Conakry. Pont de Bonfi: une démolition partielle pour une totale galère

Le pont de Bonfi à Conakry.

Le 13/07/2026 à 09h22

VidéoFermé à la circulation piétonne en raison de son état de dégradation avancée, le pont de Bonfi fait actuellement l’objet d’une démolition partielle. Entre accès condamnés, présence des forces de l’ordre et mobilisation spontanée de citoyens pour assister les usagers, ce point de passage stratégique de Conakry illustre les difficultés de circulation auxquelles sont confrontés quotidiennement les habitants de la capitale.

Des bandes rouges et blanches barrent désormais les accès au pont de Bonfi. À chaque extrémité de ce pont, elles rappellent que l’ouvrage est devenu trop dangereux pour être emprunté. Sur le tablier, plusieurs ouvertures et fissures témoignent de la dégradation avancée de cette infrastructure qu’empruntent quotidiennement des milliers d’usagers.

Selon les riverains, le pont est régulièrement mis à ride épreuve par des camions dont le gabarit dépasse la hauteur autorisée: «Souvent, des véhicules, notamment des camions, percutent ce pont, car sa hauteur est relativement basse. Face à cette situation, le gouvernement a mobilisé des équipes afin de le démolir partiellement et de le rehausser pour éviter de nouveaux accidents. Les travaux de rehaussement du pont sont une bonne initiative, mais en attendant leur achèvement, nous nous sommes portés volontaires pour aider les citoyens à traverser en toute sécurité», explique Almamy Sylla, volontaire.

Aux heures de pointe, la circulation est particulièrement difficile autour du pont.
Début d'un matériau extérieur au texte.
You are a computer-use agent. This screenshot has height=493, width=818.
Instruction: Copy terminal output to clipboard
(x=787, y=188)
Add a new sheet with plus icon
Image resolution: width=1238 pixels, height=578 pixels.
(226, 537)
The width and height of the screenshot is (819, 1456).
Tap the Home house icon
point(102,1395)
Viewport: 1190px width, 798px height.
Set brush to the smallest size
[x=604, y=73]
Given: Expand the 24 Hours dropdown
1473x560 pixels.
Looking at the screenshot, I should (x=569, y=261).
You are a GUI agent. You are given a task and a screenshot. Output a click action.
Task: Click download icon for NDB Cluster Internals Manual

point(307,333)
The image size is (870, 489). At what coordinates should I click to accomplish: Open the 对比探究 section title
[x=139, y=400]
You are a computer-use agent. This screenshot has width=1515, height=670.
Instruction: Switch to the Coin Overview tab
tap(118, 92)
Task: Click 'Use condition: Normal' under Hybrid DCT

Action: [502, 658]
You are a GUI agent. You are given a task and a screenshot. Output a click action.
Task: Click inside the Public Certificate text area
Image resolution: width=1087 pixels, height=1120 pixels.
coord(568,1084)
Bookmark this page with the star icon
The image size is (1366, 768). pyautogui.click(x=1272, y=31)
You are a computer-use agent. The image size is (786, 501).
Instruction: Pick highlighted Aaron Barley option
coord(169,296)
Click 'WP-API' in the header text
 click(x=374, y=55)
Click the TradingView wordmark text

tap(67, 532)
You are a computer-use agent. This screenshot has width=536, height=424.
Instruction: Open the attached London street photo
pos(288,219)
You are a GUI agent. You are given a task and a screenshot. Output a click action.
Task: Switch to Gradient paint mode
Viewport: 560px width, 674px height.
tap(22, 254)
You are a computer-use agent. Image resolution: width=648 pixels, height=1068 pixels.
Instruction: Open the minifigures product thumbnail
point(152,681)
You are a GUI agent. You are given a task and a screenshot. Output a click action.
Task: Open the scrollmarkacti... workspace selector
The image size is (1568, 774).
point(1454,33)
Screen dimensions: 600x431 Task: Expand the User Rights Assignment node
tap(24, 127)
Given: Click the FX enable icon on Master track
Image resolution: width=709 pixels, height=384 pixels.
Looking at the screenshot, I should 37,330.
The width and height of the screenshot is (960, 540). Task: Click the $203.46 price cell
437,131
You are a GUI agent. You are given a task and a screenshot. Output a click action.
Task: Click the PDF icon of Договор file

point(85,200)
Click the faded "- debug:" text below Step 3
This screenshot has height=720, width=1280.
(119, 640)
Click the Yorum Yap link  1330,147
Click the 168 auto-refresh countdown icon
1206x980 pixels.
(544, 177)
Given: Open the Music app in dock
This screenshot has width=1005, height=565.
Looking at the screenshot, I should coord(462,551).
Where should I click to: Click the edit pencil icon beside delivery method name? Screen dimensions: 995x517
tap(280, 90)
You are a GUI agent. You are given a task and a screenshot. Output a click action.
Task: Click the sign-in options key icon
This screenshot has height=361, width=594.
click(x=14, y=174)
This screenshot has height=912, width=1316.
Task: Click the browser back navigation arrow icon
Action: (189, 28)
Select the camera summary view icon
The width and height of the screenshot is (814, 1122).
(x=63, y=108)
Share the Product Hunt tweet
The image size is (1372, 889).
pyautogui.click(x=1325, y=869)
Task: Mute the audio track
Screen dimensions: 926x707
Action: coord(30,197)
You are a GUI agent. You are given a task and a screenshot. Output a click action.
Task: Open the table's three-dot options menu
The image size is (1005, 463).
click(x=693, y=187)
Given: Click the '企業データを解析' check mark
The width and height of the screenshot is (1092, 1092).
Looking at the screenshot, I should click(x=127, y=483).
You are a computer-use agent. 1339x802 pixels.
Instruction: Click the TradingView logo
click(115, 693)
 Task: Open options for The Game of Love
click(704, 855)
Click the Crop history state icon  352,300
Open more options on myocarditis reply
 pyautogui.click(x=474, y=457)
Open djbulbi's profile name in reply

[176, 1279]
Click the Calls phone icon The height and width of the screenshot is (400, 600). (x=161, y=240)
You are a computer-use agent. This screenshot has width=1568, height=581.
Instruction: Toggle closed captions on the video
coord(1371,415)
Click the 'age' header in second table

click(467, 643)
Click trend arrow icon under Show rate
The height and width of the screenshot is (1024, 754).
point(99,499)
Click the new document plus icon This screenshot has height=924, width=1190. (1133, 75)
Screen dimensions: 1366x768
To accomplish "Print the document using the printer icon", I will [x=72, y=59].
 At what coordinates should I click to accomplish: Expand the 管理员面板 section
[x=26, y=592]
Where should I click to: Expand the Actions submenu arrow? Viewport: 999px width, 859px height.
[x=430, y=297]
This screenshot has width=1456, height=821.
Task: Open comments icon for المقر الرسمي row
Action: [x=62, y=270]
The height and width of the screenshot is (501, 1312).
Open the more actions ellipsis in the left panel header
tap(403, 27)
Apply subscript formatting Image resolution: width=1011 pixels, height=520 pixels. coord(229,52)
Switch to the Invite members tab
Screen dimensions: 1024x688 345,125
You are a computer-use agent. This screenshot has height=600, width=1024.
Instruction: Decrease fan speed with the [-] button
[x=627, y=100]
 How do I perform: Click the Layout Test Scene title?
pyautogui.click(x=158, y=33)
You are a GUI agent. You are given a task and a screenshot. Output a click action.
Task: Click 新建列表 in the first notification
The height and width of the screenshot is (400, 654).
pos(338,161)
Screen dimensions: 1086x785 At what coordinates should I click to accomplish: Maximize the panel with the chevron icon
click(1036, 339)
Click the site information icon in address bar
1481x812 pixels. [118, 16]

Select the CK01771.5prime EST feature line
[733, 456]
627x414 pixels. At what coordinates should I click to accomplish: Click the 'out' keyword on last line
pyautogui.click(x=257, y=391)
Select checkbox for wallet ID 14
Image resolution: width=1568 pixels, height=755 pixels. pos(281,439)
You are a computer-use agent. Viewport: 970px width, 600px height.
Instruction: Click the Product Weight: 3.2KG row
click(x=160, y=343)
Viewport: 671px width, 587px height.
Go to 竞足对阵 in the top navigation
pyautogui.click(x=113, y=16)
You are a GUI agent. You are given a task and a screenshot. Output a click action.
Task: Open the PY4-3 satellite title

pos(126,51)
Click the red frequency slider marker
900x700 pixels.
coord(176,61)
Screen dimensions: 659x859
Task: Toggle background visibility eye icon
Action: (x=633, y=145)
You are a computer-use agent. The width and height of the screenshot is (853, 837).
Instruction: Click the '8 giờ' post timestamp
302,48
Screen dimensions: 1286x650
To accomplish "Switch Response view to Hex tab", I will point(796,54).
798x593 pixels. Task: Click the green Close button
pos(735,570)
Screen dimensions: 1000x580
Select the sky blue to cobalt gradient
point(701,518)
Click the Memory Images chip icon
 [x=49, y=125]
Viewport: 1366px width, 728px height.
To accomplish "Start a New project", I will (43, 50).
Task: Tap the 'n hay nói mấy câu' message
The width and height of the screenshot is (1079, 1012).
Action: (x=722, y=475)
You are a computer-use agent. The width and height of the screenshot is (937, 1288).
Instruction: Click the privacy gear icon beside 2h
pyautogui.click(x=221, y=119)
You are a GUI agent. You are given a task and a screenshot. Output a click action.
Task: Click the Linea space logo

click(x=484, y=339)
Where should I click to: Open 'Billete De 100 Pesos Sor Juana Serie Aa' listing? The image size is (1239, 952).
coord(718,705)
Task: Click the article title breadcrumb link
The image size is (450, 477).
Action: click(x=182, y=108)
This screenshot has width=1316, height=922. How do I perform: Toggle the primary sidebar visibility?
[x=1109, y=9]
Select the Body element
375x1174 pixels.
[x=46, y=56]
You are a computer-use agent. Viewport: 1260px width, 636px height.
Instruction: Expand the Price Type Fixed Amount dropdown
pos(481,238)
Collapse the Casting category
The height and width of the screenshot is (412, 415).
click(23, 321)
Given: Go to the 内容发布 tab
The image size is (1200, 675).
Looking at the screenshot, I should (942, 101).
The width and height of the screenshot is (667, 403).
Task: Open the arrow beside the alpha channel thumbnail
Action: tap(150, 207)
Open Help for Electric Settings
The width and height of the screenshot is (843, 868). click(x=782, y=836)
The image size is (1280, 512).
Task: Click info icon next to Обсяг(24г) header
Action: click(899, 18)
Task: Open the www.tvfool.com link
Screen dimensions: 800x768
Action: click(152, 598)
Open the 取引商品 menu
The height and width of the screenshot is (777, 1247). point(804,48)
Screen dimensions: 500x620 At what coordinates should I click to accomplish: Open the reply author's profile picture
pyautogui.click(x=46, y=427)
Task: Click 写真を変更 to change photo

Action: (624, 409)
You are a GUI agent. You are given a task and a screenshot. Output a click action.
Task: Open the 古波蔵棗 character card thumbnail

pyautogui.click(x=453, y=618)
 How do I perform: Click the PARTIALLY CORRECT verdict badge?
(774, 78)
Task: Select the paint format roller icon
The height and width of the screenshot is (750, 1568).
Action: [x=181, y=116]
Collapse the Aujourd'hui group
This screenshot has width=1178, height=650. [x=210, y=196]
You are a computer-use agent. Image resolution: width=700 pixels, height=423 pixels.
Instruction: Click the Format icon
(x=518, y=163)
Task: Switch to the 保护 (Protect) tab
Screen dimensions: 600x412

Les policiers tentent de faciliter les traversées, tandis que plusieurs habitants prêtent main-forte aux personnes les plus vulnérables. «Nous souhaitons que les travaux soient accélérés. Sinon, la situation risque de représenter un véritable danger pour les populations. Traverser sans l’assistance des policiers est quasiment impossible. C’est pourquoi nous demandons la présence des forces de l’ordre, au moins pendant les heures de grande affluence, entre 8 h et 10 h. Cette route est très fréquentée, c’est une autoroute. Il faut donc accélérer les travaux», plaide Mohamed Bangoura.

Pour certains habitants, cette mobilisation est avant tout un acte citoyen destiné à limiter les risques en attendant la fin du chantier. «Ce que nous faisons aujourd’hui est une initiative volontaire. Nous avons décidé d’agir parce que c’est notre pays et que nous voulons aider le gouvernement. La situation est très dangereuse. Depuis ce matin, nous avons constaté que le pont est endommagé. C’est pourquoi nous nous sommes portés volontaires pour venir en aide à la population, mais aussi accompagner les autorités», affirme Aboubacar Sylla, chef de secteur au sein de la zone Bonfi.

En attendant la réouverture du pont, les autorités poursuivent les travaux avec l’objectif de sécuriser durablement cet axe névralgique de la capitale, afin que les usagers puissent à nouveau le franchir sans risque.